Damit spricht Ebeling die Zahlen der jüngst vorgelegten Polizeilichen Kriminalstatistik [2] an. Demnach hat sich die Zahl der Straftaten in Zusammenhang mit Verbreitung, Besitz und Verschaffung kinderpornografischer Darstellungen von 9.585 Fällen im Jahre 2008 auf 5.944 Fälle in 2010 drastisch verringert. Sie ist also um 38% gefallen - ganz ohne Vorratsdatenspeicherung. Ebeling: „Wer dann noch selbst erstellte Statistiken als Begründung für eine Vorratsdatenspeicherung hervorkramt, der macht sich selbst unglaubwürdig.“

Neben der polizeilichen Kriminalstatistik spricht auch der wissenschaftliche Dienst des Deutschen Bundestags [3] der europäischen Richtlinie zur Vorratsdatenspeicherung Sinn und Verhältnismässigkeit ab. Dessen Gutachten kommt zu dem Ergebnis, es lasse sich "zweifelsfrei keine Ausgestaltung dieser Richtlinie umschreiben, die eine Vereinbarkeit mit der Grundrechtecharta sicherstellte." Es habe sich gezeigt, dass sich "die Erfolge der Vorratsdatenspeicherung in einem sehr kleinen Rahmen halten." Aufgrund der durch die Vorratsdatenspeicherung nur "marginal" verbesserten Aufklärungsquote gelangt das Gutachten zu dem Schluss: "Zweck und Mittel stehen hier zumindest nicht in einem ausgewogenen Verhältnis."

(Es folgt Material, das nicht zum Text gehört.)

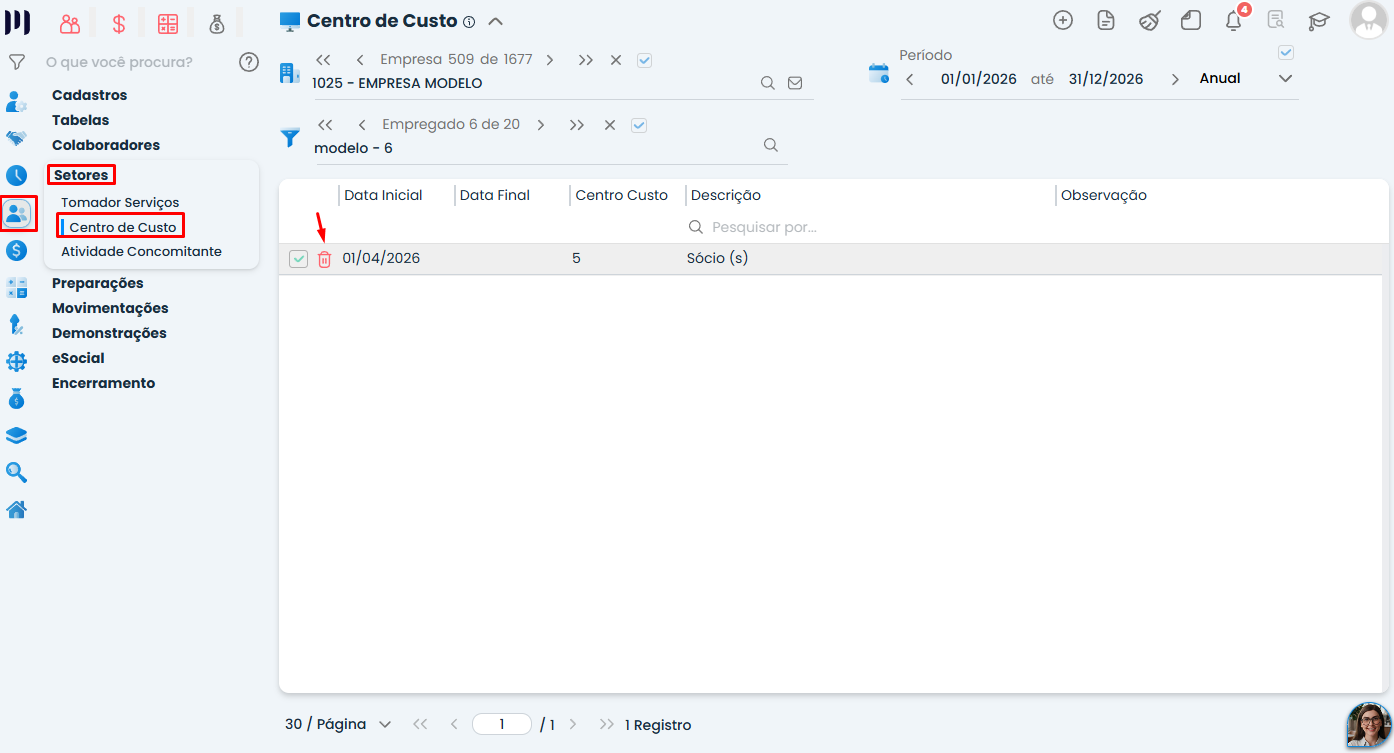Open Tomador Serviços menu item
Screen dimensions: 1394x753
tap(120, 202)
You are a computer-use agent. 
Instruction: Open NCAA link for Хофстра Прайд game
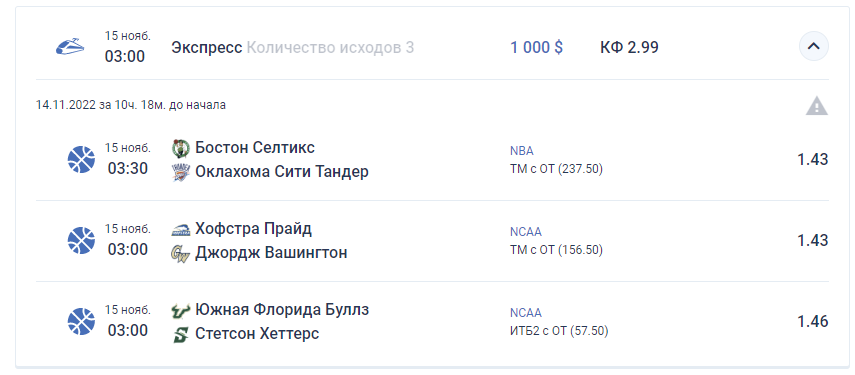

Der Arbeitskreis Vorratsdatenspeicherung [4] hat mit seiner von über 34.000 Bürgern getragenen Verfassungsbeschwerde die von CDU und SPD beschlossenen Regelungen zum Kippen gebracht, das Bundesverfassungsgericht erklärte die Gesetzesgrundlagen für verfassungswidrig und nichtig [5]. Die Datenschützer lehnen eine derartige Vollerfassung der Verbindungsdaten aller Bürger kategorisch ab – zuletzt überreichten sie Bundesinnenminister Friedrich eine DVD mit einer umfangreichen Sammlung von Äußerungen und Sorgen betroffener Bürger [6]. Auf einen Appell hin wenden sich darüber hinaus derzeit mehr als 55.000 Menschen mit der Aufforderung an den CSU-Politiker, eine erneute Einführung der Vorratsdatenspeicherung nicht zuzulassen [7].